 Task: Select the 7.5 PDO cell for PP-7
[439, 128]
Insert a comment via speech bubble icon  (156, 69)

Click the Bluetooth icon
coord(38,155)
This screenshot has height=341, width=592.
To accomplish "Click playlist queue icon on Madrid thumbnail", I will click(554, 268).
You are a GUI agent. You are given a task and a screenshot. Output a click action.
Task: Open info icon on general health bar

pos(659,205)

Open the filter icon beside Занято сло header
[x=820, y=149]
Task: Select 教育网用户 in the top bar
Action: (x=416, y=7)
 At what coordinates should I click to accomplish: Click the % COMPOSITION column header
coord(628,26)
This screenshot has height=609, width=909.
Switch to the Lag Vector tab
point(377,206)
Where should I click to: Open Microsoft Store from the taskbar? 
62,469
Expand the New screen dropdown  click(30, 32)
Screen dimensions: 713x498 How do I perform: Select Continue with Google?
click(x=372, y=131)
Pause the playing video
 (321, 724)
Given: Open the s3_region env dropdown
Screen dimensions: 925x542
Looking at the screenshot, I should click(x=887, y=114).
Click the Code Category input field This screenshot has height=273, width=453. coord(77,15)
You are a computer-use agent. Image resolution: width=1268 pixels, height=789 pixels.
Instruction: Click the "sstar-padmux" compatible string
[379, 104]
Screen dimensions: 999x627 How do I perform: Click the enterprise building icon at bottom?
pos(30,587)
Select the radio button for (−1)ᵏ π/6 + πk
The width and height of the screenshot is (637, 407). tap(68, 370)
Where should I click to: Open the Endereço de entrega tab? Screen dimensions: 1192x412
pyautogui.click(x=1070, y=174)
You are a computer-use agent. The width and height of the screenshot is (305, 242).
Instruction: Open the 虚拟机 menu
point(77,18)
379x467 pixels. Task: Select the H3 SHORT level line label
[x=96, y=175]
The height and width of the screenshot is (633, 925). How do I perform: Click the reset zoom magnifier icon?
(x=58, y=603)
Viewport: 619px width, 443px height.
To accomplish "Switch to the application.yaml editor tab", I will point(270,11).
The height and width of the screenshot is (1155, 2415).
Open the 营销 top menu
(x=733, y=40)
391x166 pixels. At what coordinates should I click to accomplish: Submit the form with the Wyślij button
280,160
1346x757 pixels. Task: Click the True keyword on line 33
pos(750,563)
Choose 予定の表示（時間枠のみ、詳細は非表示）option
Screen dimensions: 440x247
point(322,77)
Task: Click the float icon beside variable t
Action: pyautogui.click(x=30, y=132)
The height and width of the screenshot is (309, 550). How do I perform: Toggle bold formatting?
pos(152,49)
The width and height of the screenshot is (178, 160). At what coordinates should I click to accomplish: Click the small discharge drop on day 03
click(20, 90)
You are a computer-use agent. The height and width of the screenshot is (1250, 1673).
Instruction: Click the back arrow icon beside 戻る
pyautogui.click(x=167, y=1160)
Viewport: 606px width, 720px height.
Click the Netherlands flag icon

**WORK TO BE COMPLETED:**
Please write out all of the material above again, line for line, with no changes.

**EXERCISE OUTPUT:**
 Task: Select the 7.5 PDO cell for PP-7
[439, 128]
Insert a comment via speech bubble icon  (156, 69)

Click the Bluetooth icon
coord(38,155)
This screenshot has height=341, width=592.
To accomplish "Click playlist queue icon on Madrid thumbnail", I will click(554, 268).
You are a GUI agent. You are given a task and a screenshot. Output a click action.
Task: Open info icon on general health bar

pos(659,205)

Open the filter icon beside Занято сло header
[x=820, y=149]
Task: Select 教育网用户 in the top bar
Action: (x=416, y=7)
 At what coordinates should I click to accomplish: Click the % COMPOSITION column header
coord(628,26)
This screenshot has height=609, width=909.
Switch to the Lag Vector tab
point(377,206)
Where should I click to: Open Microsoft Store from the taskbar? 
62,469
Expand the New screen dropdown  click(30, 32)
Screen dimensions: 713x498 How do I perform: Select Continue with Google?
click(x=372, y=131)
Pause the playing video
 (321, 724)
Given: Open the s3_region env dropdown
Screen dimensions: 925x542
Looking at the screenshot, I should click(x=887, y=114).
Click the Code Category input field This screenshot has height=273, width=453. coord(77,15)
You are a computer-use agent. Image resolution: width=1268 pixels, height=789 pixels.
Instruction: Click the "sstar-padmux" compatible string
[379, 104]
Screen dimensions: 999x627 How do I perform: Click the enterprise building icon at bottom?
pos(30,587)
Select the radio button for (−1)ᵏ π/6 + πk
The width and height of the screenshot is (637, 407). tap(68, 370)
Where should I click to: Open the Endereço de entrega tab? Screen dimensions: 1192x412
pyautogui.click(x=1070, y=174)
You are a computer-use agent. The width and height of the screenshot is (305, 242).
Instruction: Open the 虚拟机 menu
point(77,18)
379x467 pixels. Task: Select the H3 SHORT level line label
[x=96, y=175]
The height and width of the screenshot is (633, 925). How do I perform: Click the reset zoom magnifier icon?
(x=58, y=603)
Viewport: 619px width, 443px height.
To accomplish "Switch to the application.yaml editor tab", I will point(270,11).
The height and width of the screenshot is (1155, 2415).
Open the 营销 top menu
(x=733, y=40)
391x166 pixels. At what coordinates should I click to accomplish: Submit the form with the Wyślij button
280,160
1346x757 pixels. Task: Click the True keyword on line 33
pos(750,563)
Choose 予定の表示（時間枠のみ、詳細は非表示）option
Screen dimensions: 440x247
point(322,77)
Task: Click the float icon beside variable t
Action: pyautogui.click(x=30, y=132)
The height and width of the screenshot is (309, 550). How do I perform: Toggle bold formatting?
pos(152,49)
The width and height of the screenshot is (178, 160). At what coordinates should I click to accomplish: Click the small discharge drop on day 03
click(20, 90)
You are a computer-use agent. The height and width of the screenshot is (1250, 1673).
Instruction: Click the back arrow icon beside 戻る
pyautogui.click(x=167, y=1160)
Viewport: 606px width, 720px height.
Click the Netherlands flag icon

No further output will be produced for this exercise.